■ What to work on: Can you set out every line of the data below as a JSON list of strings, one string per line, with blank lines left out?
*** Data entries ***
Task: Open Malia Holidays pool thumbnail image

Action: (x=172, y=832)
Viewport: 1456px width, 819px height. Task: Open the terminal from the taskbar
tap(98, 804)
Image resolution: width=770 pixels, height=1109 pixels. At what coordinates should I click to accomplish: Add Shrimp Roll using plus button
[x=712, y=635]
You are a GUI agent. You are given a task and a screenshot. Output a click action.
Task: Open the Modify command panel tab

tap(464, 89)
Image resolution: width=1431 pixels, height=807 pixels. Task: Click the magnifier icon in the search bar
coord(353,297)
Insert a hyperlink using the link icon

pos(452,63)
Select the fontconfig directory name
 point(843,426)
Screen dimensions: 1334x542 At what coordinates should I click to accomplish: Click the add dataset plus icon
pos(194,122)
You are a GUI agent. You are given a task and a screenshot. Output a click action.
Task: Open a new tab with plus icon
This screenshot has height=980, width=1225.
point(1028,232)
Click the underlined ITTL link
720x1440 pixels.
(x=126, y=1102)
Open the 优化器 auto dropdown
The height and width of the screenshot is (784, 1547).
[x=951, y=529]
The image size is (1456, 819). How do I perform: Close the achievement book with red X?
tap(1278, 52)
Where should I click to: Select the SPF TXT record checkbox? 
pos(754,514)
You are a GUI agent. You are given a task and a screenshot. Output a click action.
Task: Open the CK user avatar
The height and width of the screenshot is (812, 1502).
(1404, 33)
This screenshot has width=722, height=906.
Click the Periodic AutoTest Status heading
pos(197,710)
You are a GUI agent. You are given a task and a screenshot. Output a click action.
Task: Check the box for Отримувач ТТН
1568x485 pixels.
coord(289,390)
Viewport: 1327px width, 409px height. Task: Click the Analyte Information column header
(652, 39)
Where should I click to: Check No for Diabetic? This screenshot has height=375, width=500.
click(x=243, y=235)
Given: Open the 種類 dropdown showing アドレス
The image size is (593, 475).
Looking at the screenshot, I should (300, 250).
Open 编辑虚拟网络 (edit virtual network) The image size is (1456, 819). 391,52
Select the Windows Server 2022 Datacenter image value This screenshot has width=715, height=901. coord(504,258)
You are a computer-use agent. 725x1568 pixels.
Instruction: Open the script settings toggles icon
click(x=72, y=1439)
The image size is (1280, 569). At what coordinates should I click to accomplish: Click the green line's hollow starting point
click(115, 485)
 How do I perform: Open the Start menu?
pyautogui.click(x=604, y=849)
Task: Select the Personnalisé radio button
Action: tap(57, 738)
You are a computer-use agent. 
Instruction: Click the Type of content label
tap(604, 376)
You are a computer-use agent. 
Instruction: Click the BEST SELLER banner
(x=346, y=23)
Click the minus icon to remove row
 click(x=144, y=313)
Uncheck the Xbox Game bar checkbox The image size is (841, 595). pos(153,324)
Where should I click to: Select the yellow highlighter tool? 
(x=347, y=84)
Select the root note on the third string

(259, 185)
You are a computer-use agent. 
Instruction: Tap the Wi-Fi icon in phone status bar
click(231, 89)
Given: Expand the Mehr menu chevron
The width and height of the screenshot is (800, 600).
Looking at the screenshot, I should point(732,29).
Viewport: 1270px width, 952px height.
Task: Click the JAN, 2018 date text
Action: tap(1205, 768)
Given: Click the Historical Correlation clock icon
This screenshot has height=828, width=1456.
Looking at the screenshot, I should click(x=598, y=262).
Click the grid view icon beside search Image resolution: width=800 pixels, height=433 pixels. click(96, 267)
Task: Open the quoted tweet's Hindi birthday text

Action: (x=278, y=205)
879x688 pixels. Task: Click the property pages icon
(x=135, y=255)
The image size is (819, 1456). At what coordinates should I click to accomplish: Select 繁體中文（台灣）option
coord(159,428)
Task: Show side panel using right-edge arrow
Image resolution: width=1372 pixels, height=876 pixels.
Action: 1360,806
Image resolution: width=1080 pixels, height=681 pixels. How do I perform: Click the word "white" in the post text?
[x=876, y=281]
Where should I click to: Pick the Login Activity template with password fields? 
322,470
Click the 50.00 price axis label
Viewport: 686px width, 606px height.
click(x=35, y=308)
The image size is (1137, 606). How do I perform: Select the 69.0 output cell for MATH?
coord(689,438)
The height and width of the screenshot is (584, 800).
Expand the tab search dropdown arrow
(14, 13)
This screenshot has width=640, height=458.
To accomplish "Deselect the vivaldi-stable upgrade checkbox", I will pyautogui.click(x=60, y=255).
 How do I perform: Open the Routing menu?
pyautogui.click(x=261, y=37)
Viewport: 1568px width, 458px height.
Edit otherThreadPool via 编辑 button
***
■ Written answer:
[
  "Task: Open Malia Holidays pool thumbnail image",
  "Action: (x=172, y=832)",
  "Viewport: 1456px width, 819px height. Task: Open the terminal from the taskbar",
  "tap(98, 804)",
  "Image resolution: width=770 pixels, height=1109 pixels. At what coordinates should I click to accomplish: Add Shrimp Roll using plus button",
  "[x=712, y=635]",
  "You are a GUI agent. You are given a task and a screenshot. Output a click action.",
  "Task: Open the Modify command panel tab",
  "tap(464, 89)",
  "Image resolution: width=1431 pixels, height=807 pixels. Task: Click the magnifier icon in the search bar",
  "coord(353,297)",
  "Insert a hyperlink using the link icon",
  "pos(452,63)",
  "Select the fontconfig directory name",
  " point(843,426)",
  "Screen dimensions: 1334x542 At what coordinates should I click to accomplish: Click the add dataset plus icon",
  "pos(194,122)",
  "You are a GUI agent. You are given a task and a screenshot. Output a click action.",
  "Task: Open a new tab with plus icon",
  "This screenshot has height=980, width=1225.",
  "point(1028,232)",
  "Click the underlined ITTL link",
  "720x1440 pixels.",
  "(x=126, y=1102)",
  "Open the 优化器 auto dropdown",
  "The height and width of the screenshot is (784, 1547).",
  "[x=951, y=529]",
  "The image size is (1456, 819). How do I perform: Close the achievement book with red X?",
  "tap(1278, 52)",
  "Where should I click to: Select the SPF TXT record checkbox? ",
  "pos(754,514)",
  "You are a GUI agent. You are given a task and a screenshot. Output a click action.",
  "Task: Open the CK user avatar",
  "The height and width of the screenshot is (812, 1502).",
  "(1404, 33)",
  "This screenshot has width=722, height=906.",
  "Click the Periodic AutoTest Status heading",
  "pos(197,710)",
  "You are a GUI agent. You are given a task and a screenshot. Output a click action.",
  "Task: Check the box for Отримувач ТТН",
  "1568x485 pixels.",
  "coord(289,390)",
  "Viewport: 1327px width, 409px height. Task: Click the Analyte Information column header",
  "(652, 39)",
  "Where should I click to: Check No for Diabetic? This screenshot has height=375, width=500.",
  "click(x=243, y=235)",
  "Given: Open the 種類 dropdown showing アドレス",
  "The image size is (593, 475).",
  "Looking at the screenshot, I should (300, 250).",
  "Open 编辑虚拟网络 (edit virtual network) The image size is (1456, 819). 391,52",
  "Select the Windows Server 2022 Datacenter image value This screenshot has width=715, height=901. coord(504,258)",
  "You are a computer-use agent. 725x1568 pixels.",
  "Instruction: Open the script settings toggles icon",
  "click(x=72, y=1439)",
  "The image size is (1280, 569). At what coordinates should I click to accomplish: Click the green line's hollow starting point",
  "click(115, 485)",
  " How do I perform: Open the Start menu?",
  "pyautogui.click(x=604, y=849)",
  "Task: Select the Personnalisé radio button",
  "Action: tap(57, 738)",
  "You are a computer-use agent. ",
  "Instruction: Click the Type of content label",
  "tap(604, 376)",
  "You are a computer-use agent. ",
  "Instruction: Click the BEST SELLER banner",
  "(x=346, y=23)",
  "Click the minus icon to remove row",
  " click(x=144, y=313)",
  "Uncheck the Xbox Game bar checkbox The image size is (841, 595). pos(153,324)",
  "Where should I click to: Select the yellow highlighter tool? ",
  "(x=347, y=84)",
  "Select the root note on the third string",
  "(259, 185)",
  "You are a computer-use agent. ",
  "Instruction: Tap the Wi-Fi icon in phone status bar",
  "click(231, 89)",
  "Given: Expand the Mehr menu chevron",
  "The width and height of the screenshot is (800, 600).",
  "Looking at the screenshot, I should point(732,29).",
  "Viewport: 1270px width, 952px height.",
  "Task: Click the JAN, 2018 date text",
  "Action: tap(1205, 768)",
  "Given: Click the Historical Correlation clock icon",
  "This screenshot has height=828, width=1456.",
  "Looking at the screenshot, I should click(x=598, y=262).",
  "Click the grid view icon beside search Image resolution: width=800 pixels, height=433 pixels. click(96, 267)",
  "Task: Open the quoted tweet's Hindi birthday text",
  "Action: (x=278, y=205)",
  "879x688 pixels. Task: Click the property pages icon",
  "(x=135, y=255)",
  "The image size is (819, 1456). At what coordinates should I click to accomplish: Select 繁體中文（台灣）option",
  "coord(159,428)",
  "Task: Show side panel using right-edge arrow",
  "Image resolution: width=1372 pixels, height=876 pixels.",
  "Action: 1360,806",
  "Image resolution: width=1080 pixels, height=681 pixels. How do I perform: Click the word \"white\" in the post text?",
  "[x=876, y=281]",
  "Where should I click to: Pick the Login Activity template with password fields? ",
  "322,470",
  "Click the 50.00 price axis label",
  "Viewport: 686px width, 606px height.",
  "click(x=35, y=308)",
  "The image size is (1137, 606). How do I perform: Select the 69.0 output cell for MATH?",
  "coord(689,438)",
  "The height and width of the screenshot is (584, 800).",
  "Expand the tab search dropdown arrow",
  "(14, 13)",
  "This screenshot has width=640, height=458.",
  "To accomplish \"Deselect the vivaldi-stable upgrade checkbox\", I will pyautogui.click(x=60, y=255).",
  " How do I perform: Open the Routing menu?",
  "pyautogui.click(x=261, y=37)",
  "Viewport: 1568px width, 458px height.",
  "Edit otherThreadPool via 编辑 button"
]